AMA President highlights growing crisis facing U.S. physicians
The American Medical Association (AMA) President Bruce Scott, MD, issued a stark warning about the deepening crisis facing American physicians, highlighting a growing confluence of challenges that threaten both the profession and patient access to care nationwide. He spoke with Health Exec in an interview on June 8 during the AMA House of Delegates 2025 meeting.
Scott, an otolaryngologist in private practice in Louisville, Kentucky, pointed to an escalating physician shortage, mounting administrative burdens, and declining Medicare reimbursements as among the key pressures driving many doctors out of clinical practice.
He said physician burnout is leading to a rising number of physicians who want to leave clinical practice. Key issues leading to burnout include increasing administrative burdens like prior authorizations that take away from time to treat patients, increasing workloads, and reimbursements being lowered and not even keeping up with inflation.
"Reducing reimbursement at the same time that we're being asked to do more and more, the administrative burdens are piling up on physicians, and unfortunately some physicians are calling it quits. We have studies that show that as many as one in five physicians say that they hope to retire or leave practice in the next two years. At the same time, we already have an access challenge for patients to get in to see a doctor, particularly in rural areas and underserved areas," Scott explained.
Physician shortage will impact all areas of care
According to the Association of American Medical Colleges (AAMC), the United States is on track to face a shortage of over 80,000 physicians in the next decade. The situation is already dire in rural and underserved communities, where up to 90% of counties lack access to essential specialists, including cardiologists and OB-GYNs.
"When the doctors in rural areas close their practice, sometimes [it takes hours] for the patient to [drive] to the next closest doctor, if they can even find one who's taking new patients. And the access problems are great is for some of the most vulnerable patients. Our seniors, we have an increasing number of people aging into Medicare. Their medical problems are getting more and more complex, needing your complex radiology services, cardiology services, and yet we have a shortage of doctors that's only getting worse," Scott said.
The pressures are hitting at both ends of the physician workforce pipeline. On one side, seasoned doctors are leaving in record numbers. On the other, medical students face massive educational debt and a bottleneck in training opportunities due to a lack of federally funded residency positions.
"The number of residency spots in the United States has not been increased significantly in many years. We've increased the number of medical schools and we actually have more medical school graduates now than we had a few years ago. But we've not made an equal increase in the number of residency spots. A lot of times it comes down to funding. Medicare doesn't want to pay, Congress doesn't want to extend those. They actually control the number of residency spots that exist," Scott explained.
At the same time, the average medical school graduate finishes training with more than $200,000 in debt. With debt relief programs for doctors currently on hold for more than a year due to policy court challenges, clinicians are unable to make payments while at the same time accruing interest. These programs are also in limbo with the Trump administration, and their future may be in question.

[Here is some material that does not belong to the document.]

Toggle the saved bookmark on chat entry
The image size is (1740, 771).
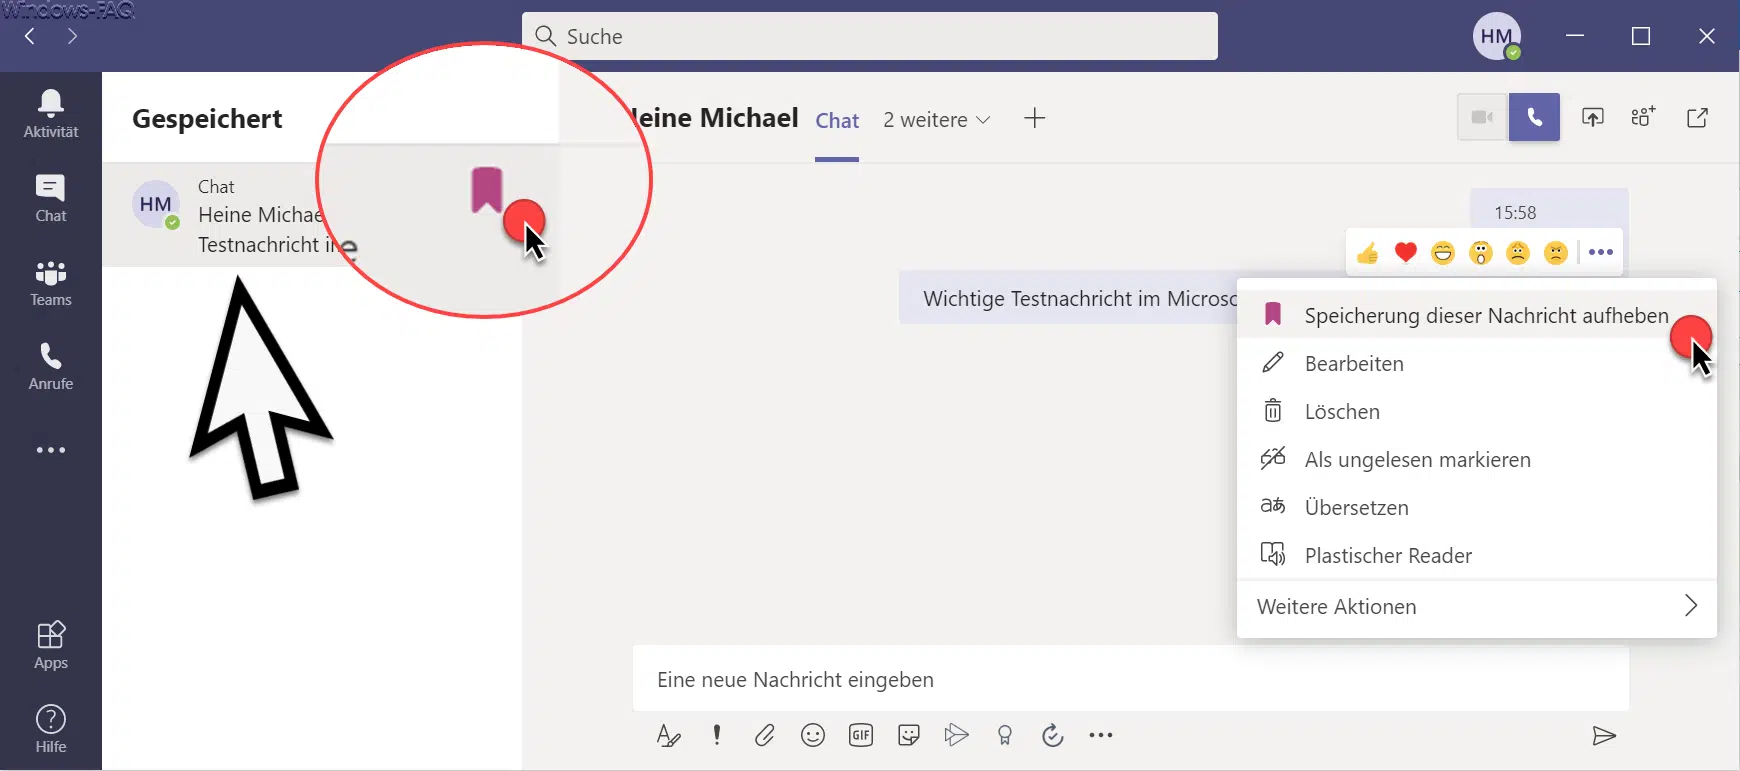point(487,190)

“This debt burden, combined with uncertainty about training positions and future pay, is discouraging the next generation of doctors,” Scott explained.
The Trump administration's crackdown on immigration has spilled over to impact the visas of a large number of foreign students studying medicine at U.S. universities or doing residencies at academic medical centers. Scott said the U.S. should be supporting international medical graduates, who now provide roughly 25% of rural care in the U.S. But they face increasing immigration barriers by the current administration.
Medicare reimbursement cuts continue
Since 2000, Medicare payments to physicians have declined by 33% when adjusted for inflation, Scott noted.
“What industry can sustain a one-third cut over two decades, while inflation and complexity go up?” he asked.
"What industry can survive in today's inflation rates where they're getting paid less to do the same services you were doing in 2000. And then you pile on top of that the prior authorization burdens. We know prior authorizations costs physician practices money, that it wastes physicians' time, but more importantly, it delays and denies needed care for our patients. Then the physicians get frustrated with all this," Scott said, adding some just walk away and do not get treated for their conditions.
AMA working with Congress
The AMA is pushing for several policy reforms to address the physician workforce crisis. These include:
• Fixing Medicare’s payment formula to reflect the cost of modern medical care.
• Reducing administrative burdens, like prior authorization delays, which impact both patient care and provider morale.
• Expanding federal funding for residency positions, which are currently capped by Congress and tied to outdated Medicare funding formulas.
• Encouraging state and private sector investment in medical education and training programs through an “all-payer” system for residency slots.
• Some hospitals and states have started funding their own residency positions to secure talent locally. Scott emphasized that broader action is needed at the federal level.
Scott added that the AMA continues to lobby Congress and partner with healthcare stakeholders to prioritize physician workforce sustainability as a national health priority.